**Exercise prompt**
A line below contains "Task: Open Downloads for v1.6.27", and a later one contains "Click the folder". Repeat both, with every line between them, exactly.

**Record extracts**
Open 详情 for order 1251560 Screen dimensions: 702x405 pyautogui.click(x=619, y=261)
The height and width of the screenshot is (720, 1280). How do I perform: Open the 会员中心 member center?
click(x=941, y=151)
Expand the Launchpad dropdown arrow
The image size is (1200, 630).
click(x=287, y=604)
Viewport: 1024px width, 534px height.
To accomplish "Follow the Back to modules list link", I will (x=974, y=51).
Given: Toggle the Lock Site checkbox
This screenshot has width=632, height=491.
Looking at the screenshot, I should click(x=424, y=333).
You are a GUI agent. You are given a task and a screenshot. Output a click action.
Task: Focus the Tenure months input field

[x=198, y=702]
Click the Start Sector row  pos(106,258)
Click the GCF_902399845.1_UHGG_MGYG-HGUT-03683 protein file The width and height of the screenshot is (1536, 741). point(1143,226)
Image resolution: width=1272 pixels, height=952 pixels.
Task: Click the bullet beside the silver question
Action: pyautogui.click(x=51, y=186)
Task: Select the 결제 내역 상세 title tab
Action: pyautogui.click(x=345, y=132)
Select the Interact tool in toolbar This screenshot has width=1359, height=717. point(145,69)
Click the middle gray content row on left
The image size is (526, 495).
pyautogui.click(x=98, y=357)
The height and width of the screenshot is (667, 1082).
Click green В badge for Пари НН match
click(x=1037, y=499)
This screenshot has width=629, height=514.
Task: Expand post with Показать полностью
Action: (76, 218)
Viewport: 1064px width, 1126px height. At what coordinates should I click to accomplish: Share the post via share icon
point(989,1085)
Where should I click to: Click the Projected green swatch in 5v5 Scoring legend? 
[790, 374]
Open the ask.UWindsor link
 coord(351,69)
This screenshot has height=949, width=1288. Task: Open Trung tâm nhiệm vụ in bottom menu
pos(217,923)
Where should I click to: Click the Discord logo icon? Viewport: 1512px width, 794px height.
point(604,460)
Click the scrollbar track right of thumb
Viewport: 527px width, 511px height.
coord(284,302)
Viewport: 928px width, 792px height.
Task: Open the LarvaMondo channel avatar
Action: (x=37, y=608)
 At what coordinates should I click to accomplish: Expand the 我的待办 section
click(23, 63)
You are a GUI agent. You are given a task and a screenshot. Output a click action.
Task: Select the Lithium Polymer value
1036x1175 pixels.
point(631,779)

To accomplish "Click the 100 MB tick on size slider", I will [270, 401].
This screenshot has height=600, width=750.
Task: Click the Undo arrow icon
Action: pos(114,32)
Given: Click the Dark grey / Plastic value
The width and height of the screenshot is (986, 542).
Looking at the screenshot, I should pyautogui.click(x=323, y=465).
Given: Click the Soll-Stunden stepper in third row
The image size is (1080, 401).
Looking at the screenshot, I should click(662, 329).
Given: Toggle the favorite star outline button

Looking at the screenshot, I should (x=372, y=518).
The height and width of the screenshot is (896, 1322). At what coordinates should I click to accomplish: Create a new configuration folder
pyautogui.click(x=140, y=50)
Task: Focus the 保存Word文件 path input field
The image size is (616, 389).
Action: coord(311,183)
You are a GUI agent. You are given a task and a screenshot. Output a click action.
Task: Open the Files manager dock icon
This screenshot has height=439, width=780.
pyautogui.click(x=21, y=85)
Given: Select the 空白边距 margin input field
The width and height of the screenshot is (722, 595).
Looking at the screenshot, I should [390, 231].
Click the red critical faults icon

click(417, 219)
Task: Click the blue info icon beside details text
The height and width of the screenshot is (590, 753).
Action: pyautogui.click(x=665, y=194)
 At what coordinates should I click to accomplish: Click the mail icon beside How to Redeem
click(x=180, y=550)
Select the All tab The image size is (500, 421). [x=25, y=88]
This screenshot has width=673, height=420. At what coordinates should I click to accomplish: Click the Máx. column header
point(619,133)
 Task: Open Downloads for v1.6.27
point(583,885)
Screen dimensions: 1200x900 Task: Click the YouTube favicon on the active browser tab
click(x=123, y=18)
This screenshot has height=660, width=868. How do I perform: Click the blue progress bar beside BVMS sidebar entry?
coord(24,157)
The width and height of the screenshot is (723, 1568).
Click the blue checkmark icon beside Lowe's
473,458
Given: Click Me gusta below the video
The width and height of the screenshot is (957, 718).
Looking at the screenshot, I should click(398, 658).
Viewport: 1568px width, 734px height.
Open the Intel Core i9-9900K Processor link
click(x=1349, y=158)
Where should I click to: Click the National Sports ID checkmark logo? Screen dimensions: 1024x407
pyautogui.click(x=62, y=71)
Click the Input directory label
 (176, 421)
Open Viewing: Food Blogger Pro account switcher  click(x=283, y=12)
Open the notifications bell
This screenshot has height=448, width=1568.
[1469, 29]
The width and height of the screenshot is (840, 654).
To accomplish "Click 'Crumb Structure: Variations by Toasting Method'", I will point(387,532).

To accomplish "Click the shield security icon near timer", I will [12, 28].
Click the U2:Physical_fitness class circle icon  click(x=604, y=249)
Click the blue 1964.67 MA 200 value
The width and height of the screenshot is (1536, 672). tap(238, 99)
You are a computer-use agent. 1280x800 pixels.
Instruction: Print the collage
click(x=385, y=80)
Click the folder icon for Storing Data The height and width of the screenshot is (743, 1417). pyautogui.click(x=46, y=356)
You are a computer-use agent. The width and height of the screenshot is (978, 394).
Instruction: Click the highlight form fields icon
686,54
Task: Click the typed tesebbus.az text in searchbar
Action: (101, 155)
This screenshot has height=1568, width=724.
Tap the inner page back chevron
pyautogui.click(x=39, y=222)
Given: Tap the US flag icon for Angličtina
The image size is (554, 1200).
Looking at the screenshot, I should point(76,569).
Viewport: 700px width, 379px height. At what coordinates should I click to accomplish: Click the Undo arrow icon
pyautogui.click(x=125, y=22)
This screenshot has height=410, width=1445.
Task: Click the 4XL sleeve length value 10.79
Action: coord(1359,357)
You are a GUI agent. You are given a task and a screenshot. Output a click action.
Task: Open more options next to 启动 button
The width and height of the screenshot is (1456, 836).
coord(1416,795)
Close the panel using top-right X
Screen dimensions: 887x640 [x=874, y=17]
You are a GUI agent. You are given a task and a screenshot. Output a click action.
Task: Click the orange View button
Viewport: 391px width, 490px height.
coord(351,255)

**Final answer**
 Task: Open Downloads for v1.6.27
point(583,885)
Screen dimensions: 1200x900 Task: Click the YouTube favicon on the active browser tab
click(x=123, y=18)
This screenshot has height=660, width=868. How do I perform: Click the blue progress bar beside BVMS sidebar entry?
coord(24,157)
The width and height of the screenshot is (723, 1568).
Click the blue checkmark icon beside Lowe's
473,458
Given: Click Me gusta below the video
The width and height of the screenshot is (957, 718).
Looking at the screenshot, I should click(398, 658).
Viewport: 1568px width, 734px height.
Open the Intel Core i9-9900K Processor link
click(x=1349, y=158)
Where should I click to: Click the National Sports ID checkmark logo? Screen dimensions: 1024x407
pyautogui.click(x=62, y=71)
Click the Input directory label
 (176, 421)
Open Viewing: Food Blogger Pro account switcher  click(x=283, y=12)
Open the notifications bell
This screenshot has height=448, width=1568.
[1469, 29]
The width and height of the screenshot is (840, 654).
To accomplish "Click 'Crumb Structure: Variations by Toasting Method'", I will point(387,532).

To accomplish "Click the shield security icon near timer", I will [12, 28].
Click the U2:Physical_fitness class circle icon  click(x=604, y=249)
Click the blue 1964.67 MA 200 value
The width and height of the screenshot is (1536, 672). tap(238, 99)
You are a computer-use agent. 1280x800 pixels.
Instruction: Print the collage
click(x=385, y=80)
Click the folder icon for Storing Data The height and width of the screenshot is (743, 1417). pyautogui.click(x=46, y=356)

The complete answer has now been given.